DATASET RECORDS

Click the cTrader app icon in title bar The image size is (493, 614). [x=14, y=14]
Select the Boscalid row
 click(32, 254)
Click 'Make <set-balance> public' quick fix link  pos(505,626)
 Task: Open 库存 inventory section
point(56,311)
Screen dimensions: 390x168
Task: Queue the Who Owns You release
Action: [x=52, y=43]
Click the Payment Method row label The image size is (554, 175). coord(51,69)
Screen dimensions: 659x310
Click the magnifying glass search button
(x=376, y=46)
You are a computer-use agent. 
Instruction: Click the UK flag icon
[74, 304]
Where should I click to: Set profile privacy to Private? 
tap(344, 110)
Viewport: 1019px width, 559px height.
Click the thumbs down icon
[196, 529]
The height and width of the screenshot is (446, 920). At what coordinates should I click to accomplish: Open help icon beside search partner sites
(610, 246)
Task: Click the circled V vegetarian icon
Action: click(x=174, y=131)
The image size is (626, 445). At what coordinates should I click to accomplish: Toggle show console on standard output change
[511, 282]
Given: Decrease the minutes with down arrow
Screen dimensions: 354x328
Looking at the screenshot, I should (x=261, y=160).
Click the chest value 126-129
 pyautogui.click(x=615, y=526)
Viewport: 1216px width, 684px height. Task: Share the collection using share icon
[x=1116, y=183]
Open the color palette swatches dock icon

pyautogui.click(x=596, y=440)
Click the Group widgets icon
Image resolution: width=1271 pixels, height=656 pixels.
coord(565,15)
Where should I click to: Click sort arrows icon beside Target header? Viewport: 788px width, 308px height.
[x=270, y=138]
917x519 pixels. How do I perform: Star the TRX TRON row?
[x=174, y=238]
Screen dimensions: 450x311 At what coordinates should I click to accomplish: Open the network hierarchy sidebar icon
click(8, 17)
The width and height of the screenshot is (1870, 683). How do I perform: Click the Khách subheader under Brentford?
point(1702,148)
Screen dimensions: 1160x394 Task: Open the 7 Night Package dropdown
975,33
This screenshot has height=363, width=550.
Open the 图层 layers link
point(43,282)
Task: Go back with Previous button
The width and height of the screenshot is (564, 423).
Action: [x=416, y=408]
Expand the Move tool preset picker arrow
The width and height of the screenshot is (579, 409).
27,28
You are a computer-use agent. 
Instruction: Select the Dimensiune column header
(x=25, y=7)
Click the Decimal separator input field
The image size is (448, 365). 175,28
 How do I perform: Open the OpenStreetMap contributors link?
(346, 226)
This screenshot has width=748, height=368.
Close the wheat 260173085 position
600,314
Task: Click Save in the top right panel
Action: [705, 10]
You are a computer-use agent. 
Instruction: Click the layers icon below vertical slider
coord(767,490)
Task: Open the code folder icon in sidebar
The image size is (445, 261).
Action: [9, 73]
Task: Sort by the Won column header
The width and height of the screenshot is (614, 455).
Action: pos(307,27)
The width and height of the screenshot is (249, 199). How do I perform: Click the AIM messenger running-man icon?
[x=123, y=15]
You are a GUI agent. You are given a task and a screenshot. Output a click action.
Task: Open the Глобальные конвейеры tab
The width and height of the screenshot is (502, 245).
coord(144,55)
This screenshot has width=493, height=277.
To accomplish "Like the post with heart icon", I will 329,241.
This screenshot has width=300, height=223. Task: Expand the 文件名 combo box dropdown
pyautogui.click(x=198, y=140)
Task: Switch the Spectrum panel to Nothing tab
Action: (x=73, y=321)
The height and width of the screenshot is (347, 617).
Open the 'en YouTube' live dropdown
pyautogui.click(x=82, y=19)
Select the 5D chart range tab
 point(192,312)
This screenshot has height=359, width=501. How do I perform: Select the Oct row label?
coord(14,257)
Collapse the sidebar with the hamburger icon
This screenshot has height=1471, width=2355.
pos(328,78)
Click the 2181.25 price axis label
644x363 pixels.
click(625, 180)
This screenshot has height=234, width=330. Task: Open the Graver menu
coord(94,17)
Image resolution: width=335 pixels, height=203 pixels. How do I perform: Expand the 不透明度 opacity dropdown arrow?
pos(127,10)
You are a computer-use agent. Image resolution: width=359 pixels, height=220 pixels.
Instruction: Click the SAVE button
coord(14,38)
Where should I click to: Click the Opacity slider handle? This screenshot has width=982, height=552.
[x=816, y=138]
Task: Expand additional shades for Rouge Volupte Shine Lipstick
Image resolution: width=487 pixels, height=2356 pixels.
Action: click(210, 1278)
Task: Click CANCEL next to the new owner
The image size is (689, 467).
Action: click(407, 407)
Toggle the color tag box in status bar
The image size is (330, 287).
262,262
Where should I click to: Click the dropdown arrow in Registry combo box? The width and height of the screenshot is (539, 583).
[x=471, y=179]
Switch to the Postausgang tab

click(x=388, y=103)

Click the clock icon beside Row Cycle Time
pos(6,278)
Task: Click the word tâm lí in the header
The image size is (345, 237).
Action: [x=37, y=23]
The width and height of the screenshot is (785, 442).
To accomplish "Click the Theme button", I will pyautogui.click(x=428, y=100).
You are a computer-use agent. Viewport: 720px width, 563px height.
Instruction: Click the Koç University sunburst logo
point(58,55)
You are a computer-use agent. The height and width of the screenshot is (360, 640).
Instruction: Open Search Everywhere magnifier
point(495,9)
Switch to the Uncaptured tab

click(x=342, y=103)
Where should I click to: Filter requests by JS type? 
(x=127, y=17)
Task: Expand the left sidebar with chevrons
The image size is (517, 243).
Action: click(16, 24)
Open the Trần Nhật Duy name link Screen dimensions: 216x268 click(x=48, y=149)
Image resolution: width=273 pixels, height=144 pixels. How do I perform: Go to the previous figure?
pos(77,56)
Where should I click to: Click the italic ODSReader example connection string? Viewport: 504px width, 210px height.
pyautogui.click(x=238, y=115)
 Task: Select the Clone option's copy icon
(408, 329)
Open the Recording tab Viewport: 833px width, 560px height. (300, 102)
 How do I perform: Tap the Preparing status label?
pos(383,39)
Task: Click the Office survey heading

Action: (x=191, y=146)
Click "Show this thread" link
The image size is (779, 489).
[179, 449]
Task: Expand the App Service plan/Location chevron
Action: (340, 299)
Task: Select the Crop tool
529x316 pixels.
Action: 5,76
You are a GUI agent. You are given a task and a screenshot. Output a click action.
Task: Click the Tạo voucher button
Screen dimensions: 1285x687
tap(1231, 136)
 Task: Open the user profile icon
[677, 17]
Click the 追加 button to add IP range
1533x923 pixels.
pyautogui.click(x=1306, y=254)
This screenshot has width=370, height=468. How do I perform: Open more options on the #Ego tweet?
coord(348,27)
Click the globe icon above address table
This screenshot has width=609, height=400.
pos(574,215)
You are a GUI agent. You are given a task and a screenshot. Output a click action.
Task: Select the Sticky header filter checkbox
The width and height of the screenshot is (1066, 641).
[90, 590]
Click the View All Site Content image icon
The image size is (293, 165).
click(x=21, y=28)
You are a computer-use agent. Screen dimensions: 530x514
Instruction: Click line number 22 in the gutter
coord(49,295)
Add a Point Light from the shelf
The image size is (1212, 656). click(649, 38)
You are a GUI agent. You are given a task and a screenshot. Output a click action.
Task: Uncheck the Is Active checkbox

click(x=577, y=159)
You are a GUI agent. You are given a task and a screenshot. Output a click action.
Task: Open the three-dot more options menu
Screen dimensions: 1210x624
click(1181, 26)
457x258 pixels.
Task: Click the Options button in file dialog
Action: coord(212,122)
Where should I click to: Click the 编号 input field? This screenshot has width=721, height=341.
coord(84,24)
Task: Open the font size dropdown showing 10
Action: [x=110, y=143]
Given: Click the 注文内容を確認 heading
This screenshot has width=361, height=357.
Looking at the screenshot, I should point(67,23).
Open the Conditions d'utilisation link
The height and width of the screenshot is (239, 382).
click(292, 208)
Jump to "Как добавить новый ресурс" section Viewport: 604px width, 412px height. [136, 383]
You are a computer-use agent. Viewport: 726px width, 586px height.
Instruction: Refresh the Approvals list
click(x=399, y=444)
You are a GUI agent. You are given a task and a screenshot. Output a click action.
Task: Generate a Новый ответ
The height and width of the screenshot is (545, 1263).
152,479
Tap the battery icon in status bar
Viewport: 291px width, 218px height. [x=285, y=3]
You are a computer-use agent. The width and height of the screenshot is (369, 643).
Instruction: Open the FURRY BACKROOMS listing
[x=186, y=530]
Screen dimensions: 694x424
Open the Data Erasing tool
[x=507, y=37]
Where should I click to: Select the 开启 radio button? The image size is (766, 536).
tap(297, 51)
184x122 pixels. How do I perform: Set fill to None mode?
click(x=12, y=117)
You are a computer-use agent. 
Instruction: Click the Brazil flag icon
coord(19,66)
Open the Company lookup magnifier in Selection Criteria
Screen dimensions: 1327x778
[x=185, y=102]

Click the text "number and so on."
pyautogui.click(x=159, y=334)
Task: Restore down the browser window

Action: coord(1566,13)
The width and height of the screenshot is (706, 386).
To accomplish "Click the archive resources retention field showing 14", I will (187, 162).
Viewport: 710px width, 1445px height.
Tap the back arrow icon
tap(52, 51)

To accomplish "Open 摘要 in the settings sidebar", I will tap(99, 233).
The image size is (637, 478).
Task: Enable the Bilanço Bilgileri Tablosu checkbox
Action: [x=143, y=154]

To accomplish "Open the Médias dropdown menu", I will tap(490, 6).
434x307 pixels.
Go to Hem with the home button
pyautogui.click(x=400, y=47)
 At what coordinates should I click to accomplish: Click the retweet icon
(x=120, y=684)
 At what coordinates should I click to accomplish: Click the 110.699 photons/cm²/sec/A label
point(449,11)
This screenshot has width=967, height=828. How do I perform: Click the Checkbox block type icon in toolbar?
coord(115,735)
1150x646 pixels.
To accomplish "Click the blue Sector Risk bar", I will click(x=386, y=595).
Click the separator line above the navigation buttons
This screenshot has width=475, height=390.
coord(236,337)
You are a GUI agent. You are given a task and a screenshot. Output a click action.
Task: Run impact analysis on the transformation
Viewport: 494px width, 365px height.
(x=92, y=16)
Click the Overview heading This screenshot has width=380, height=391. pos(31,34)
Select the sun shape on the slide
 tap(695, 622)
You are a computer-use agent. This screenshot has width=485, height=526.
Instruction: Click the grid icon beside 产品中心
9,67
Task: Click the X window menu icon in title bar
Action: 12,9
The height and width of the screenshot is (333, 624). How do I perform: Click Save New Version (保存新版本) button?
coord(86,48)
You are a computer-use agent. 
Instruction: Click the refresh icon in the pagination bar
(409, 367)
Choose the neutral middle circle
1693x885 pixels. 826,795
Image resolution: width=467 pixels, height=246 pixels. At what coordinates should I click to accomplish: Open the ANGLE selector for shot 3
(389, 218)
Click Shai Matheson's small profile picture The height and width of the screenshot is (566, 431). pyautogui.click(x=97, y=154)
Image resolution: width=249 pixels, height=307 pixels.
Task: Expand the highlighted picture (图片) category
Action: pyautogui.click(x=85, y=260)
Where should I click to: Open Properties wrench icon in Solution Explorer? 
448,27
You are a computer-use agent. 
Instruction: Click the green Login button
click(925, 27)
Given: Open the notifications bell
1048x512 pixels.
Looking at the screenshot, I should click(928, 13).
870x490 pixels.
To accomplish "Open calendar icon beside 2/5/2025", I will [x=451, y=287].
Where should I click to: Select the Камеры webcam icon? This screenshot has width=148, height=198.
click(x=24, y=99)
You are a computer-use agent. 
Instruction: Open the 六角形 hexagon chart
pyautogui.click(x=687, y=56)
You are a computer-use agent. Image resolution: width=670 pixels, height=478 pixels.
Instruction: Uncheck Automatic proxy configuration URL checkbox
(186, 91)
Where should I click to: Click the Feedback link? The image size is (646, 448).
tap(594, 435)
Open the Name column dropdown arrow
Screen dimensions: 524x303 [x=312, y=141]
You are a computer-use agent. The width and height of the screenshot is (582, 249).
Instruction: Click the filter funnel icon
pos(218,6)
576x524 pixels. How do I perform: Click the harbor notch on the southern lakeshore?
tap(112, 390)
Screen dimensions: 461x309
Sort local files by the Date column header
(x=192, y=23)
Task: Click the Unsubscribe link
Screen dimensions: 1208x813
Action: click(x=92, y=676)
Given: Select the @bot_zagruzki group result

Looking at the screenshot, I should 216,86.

EXERCISE INSTRUCTIONS
The expected output is the exact run of lines from the start of the entries through the line with "Screen dimensions: 659x310", inclusive.

EXERCISE OUTPUT
Click the cTrader app icon in title bar The image size is (493, 614). [x=14, y=14]
Select the Boscalid row
 click(32, 254)
Click 'Make <set-balance> public' quick fix link  pos(505,626)
 Task: Open 库存 inventory section
point(56,311)
Screen dimensions: 390x168
Task: Queue the Who Owns You release
Action: [x=52, y=43]
Click the Payment Method row label The image size is (554, 175). coord(51,69)
Screen dimensions: 659x310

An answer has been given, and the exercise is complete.